:: Records supplied

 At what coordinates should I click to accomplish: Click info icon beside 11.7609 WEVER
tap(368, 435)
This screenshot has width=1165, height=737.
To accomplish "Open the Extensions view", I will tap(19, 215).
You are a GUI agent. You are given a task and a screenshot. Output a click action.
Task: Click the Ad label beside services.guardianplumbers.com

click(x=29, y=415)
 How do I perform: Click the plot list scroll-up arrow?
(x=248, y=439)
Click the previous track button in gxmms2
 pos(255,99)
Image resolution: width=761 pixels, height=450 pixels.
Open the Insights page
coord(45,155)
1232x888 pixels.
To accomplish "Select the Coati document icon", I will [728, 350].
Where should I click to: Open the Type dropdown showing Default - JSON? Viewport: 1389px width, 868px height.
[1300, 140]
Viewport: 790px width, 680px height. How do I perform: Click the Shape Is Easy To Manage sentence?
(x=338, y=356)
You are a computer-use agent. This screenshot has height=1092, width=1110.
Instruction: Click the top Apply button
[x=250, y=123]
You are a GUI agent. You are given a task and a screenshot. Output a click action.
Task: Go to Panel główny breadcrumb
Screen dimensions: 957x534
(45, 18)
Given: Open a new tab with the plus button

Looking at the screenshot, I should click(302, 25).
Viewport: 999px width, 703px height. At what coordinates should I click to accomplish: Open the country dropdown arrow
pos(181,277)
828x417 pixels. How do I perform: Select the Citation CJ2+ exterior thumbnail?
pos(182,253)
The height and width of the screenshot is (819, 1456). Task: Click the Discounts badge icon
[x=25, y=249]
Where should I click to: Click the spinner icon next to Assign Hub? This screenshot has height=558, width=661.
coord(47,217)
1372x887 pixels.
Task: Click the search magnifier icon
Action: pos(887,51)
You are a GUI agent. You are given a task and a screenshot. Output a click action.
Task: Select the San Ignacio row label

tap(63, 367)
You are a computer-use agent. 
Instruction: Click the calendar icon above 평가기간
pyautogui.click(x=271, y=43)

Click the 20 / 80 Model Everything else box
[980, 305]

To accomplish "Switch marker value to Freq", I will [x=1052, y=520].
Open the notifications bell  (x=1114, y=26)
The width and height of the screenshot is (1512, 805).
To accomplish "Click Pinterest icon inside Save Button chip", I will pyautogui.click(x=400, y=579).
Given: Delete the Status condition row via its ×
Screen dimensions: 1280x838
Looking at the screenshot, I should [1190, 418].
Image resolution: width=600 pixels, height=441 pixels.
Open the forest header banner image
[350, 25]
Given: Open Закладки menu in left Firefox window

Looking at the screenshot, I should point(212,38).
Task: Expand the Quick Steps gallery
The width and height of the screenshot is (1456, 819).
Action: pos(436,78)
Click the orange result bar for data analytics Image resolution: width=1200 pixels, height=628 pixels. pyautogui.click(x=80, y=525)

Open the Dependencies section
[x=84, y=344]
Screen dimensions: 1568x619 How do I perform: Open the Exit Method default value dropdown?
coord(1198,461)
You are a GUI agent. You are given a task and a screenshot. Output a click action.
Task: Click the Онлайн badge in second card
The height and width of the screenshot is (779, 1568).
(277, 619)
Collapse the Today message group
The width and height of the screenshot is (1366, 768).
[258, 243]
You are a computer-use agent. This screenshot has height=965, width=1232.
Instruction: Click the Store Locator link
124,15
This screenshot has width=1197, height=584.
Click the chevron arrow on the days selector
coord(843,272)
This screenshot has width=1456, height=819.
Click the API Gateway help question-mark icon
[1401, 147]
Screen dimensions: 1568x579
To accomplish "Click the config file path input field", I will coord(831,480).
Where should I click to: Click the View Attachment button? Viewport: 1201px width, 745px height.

::::

Return every one of the records above word for word, with no changes.

 At what coordinates should I click to accomplish: Click info icon beside 11.7609 WEVER
tap(368, 435)
This screenshot has width=1165, height=737.
To accomplish "Open the Extensions view", I will tap(19, 215).
You are a GUI agent. You are given a task and a screenshot. Output a click action.
Task: Click the Ad label beside services.guardianplumbers.com

click(x=29, y=415)
 How do I perform: Click the plot list scroll-up arrow?
(x=248, y=439)
Click the previous track button in gxmms2
 pos(255,99)
Image resolution: width=761 pixels, height=450 pixels.
Open the Insights page
coord(45,155)
1232x888 pixels.
To accomplish "Select the Coati document icon", I will [728, 350].
Where should I click to: Open the Type dropdown showing Default - JSON? Viewport: 1389px width, 868px height.
[1300, 140]
Viewport: 790px width, 680px height. How do I perform: Click the Shape Is Easy To Manage sentence?
(x=338, y=356)
You are a computer-use agent. This screenshot has height=1092, width=1110.
Instruction: Click the top Apply button
[x=250, y=123]
You are a GUI agent. You are given a task and a screenshot. Output a click action.
Task: Go to Panel główny breadcrumb
Screen dimensions: 957x534
(45, 18)
Given: Open a new tab with the plus button

Looking at the screenshot, I should click(302, 25).
Viewport: 999px width, 703px height. At what coordinates should I click to accomplish: Open the country dropdown arrow
pos(181,277)
828x417 pixels. How do I perform: Select the Citation CJ2+ exterior thumbnail?
pos(182,253)
The height and width of the screenshot is (819, 1456). Task: Click the Discounts badge icon
[x=25, y=249]
Where should I click to: Click the spinner icon next to Assign Hub? This screenshot has height=558, width=661.
coord(47,217)
1372x887 pixels.
Task: Click the search magnifier icon
Action: pos(887,51)
You are a GUI agent. You are given a task and a screenshot. Output a click action.
Task: Select the San Ignacio row label

tap(63, 367)
You are a computer-use agent. 
Instruction: Click the calendar icon above 평가기간
pyautogui.click(x=271, y=43)

Click the 20 / 80 Model Everything else box
[980, 305]

To accomplish "Switch marker value to Freq", I will [x=1052, y=520].
Open the notifications bell  (x=1114, y=26)
The width and height of the screenshot is (1512, 805).
To accomplish "Click Pinterest icon inside Save Button chip", I will pyautogui.click(x=400, y=579).
Given: Delete the Status condition row via its ×
Screen dimensions: 1280x838
Looking at the screenshot, I should [1190, 418].
Image resolution: width=600 pixels, height=441 pixels.
Open the forest header banner image
[350, 25]
Given: Open Закладки menu in left Firefox window

Looking at the screenshot, I should point(212,38).
Task: Expand the Quick Steps gallery
The width and height of the screenshot is (1456, 819).
Action: pos(436,78)
Click the orange result bar for data analytics Image resolution: width=1200 pixels, height=628 pixels. pyautogui.click(x=80, y=525)

Open the Dependencies section
[x=84, y=344]
Screen dimensions: 1568x619 How do I perform: Open the Exit Method default value dropdown?
coord(1198,461)
You are a GUI agent. You are given a task and a screenshot. Output a click action.
Task: Click the Онлайн badge in second card
The height and width of the screenshot is (779, 1568).
(277, 619)
Collapse the Today message group
The width and height of the screenshot is (1366, 768).
[258, 243]
You are a computer-use agent. This screenshot has height=965, width=1232.
Instruction: Click the Store Locator link
124,15
This screenshot has width=1197, height=584.
Click the chevron arrow on the days selector
coord(843,272)
This screenshot has width=1456, height=819.
Click the API Gateway help question-mark icon
[1401, 147]
Screen dimensions: 1568x579
To accomplish "Click the config file path input field", I will coord(831,480).
Where should I click to: Click the View Attachment button? Viewport: 1201px width, 745px height.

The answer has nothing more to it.